BEGIN Provided text

Change is something bound to happen one way or another, no matter how long it takes. Even though most of the older generation tends to resist and push against it, change will come. Instead of resisting it, embrace it, because this kind of change is one that will bring in a brighter and more accepting future. Language is always evolving, making words that were once okay unacceptable. In a society where we are so diverse and open, slurs should never be said. The evolution of words into slurs is a change everyone needs to accept, especially the older generation.
Throughout the years, there has been and always will be a generational gap. This is where one generation will not fully understand the other because of how things changed from when they grew up. The new generation is often burdened with the mistakes from the previous one, from changes in the economy to how accepting society will be of everyone no matter who they are.

END Provided text
BEGIN Raw data

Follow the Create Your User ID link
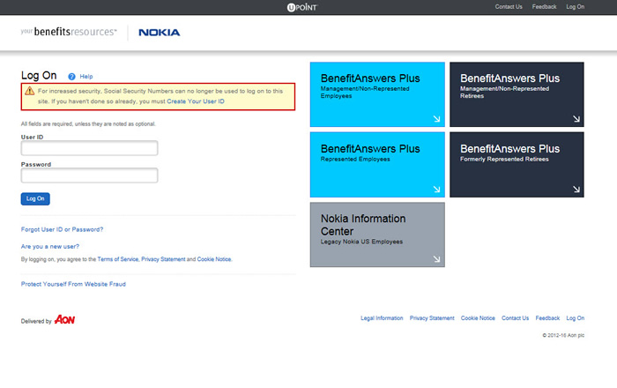 click(x=196, y=101)
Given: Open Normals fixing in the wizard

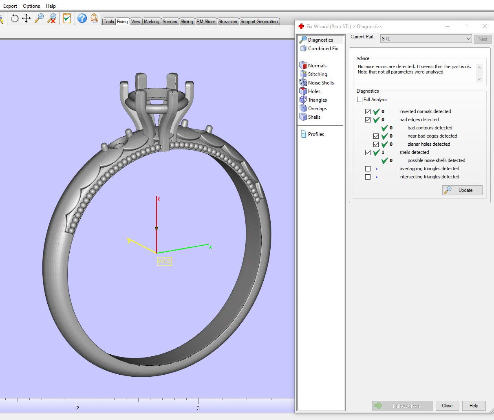Looking at the screenshot, I should point(317,66).
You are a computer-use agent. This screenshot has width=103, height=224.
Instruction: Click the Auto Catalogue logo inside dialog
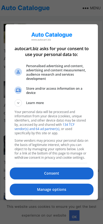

END Raw data

What you need to do:
Copy out the passage from the text on changing language above, starting with "Throughout the years, there" and going on through "who they are.".

Exercise solution:
Throughout the years, there has been and always will be a generational gap. This is where one generation will not fully understand the other because of how things changed from when they grew up. The new generation is often burdened with the mistakes from the previous one, from changes in the economy to how accepting society will be of everyone no matter who they are.